Directions. Filter the listing below, copying every line in which the word "computer" appears.

** Opening Input records block **

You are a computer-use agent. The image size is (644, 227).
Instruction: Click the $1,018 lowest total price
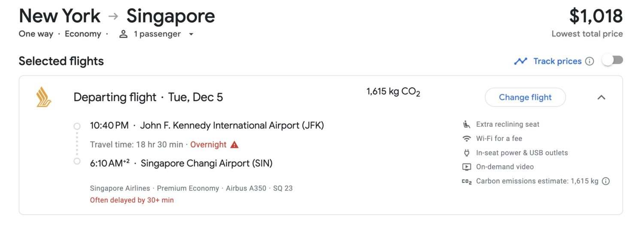coord(596,16)
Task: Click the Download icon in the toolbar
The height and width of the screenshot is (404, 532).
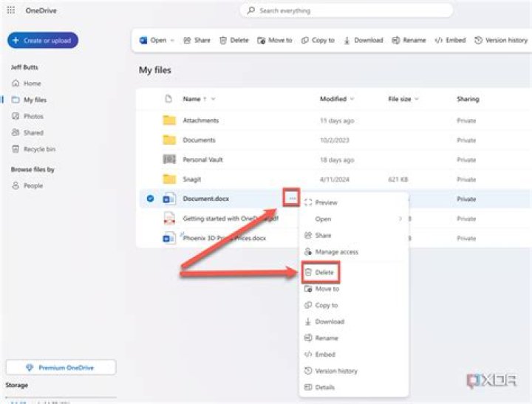Action: tap(347, 41)
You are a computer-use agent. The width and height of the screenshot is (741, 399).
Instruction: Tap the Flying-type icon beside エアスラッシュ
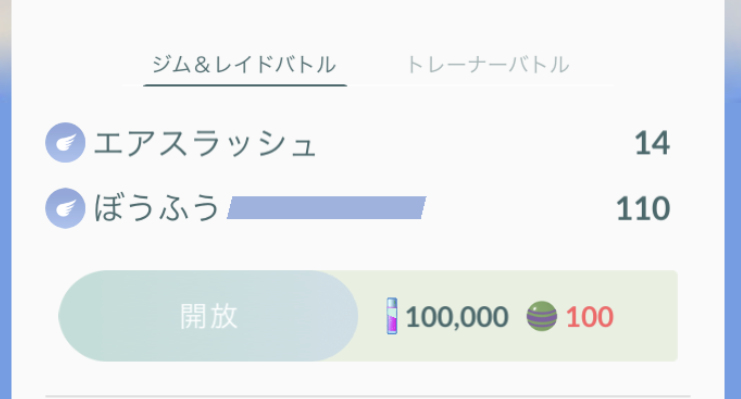pos(65,142)
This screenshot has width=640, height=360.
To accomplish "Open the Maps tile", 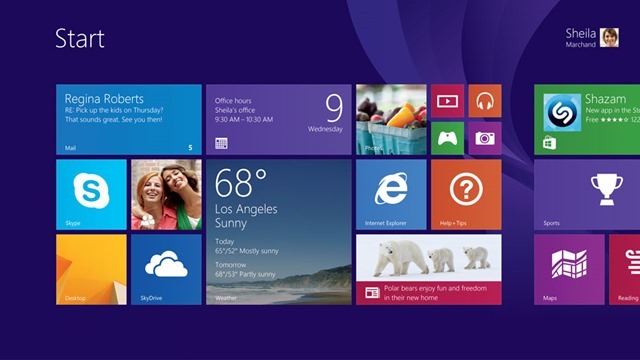I will 569,269.
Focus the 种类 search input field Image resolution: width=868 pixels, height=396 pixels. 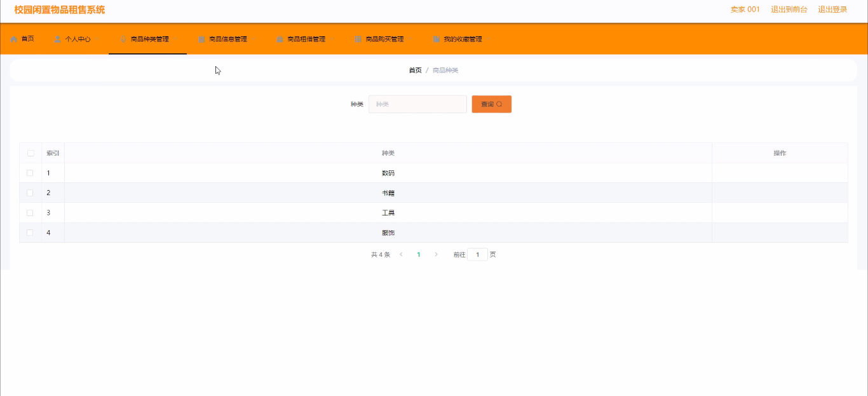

** Closing Input records block **

Task result.
You are a computer-use agent. The image size is (644, 227).
You are a computer-use agent. The width and height of the screenshot is (741, 399).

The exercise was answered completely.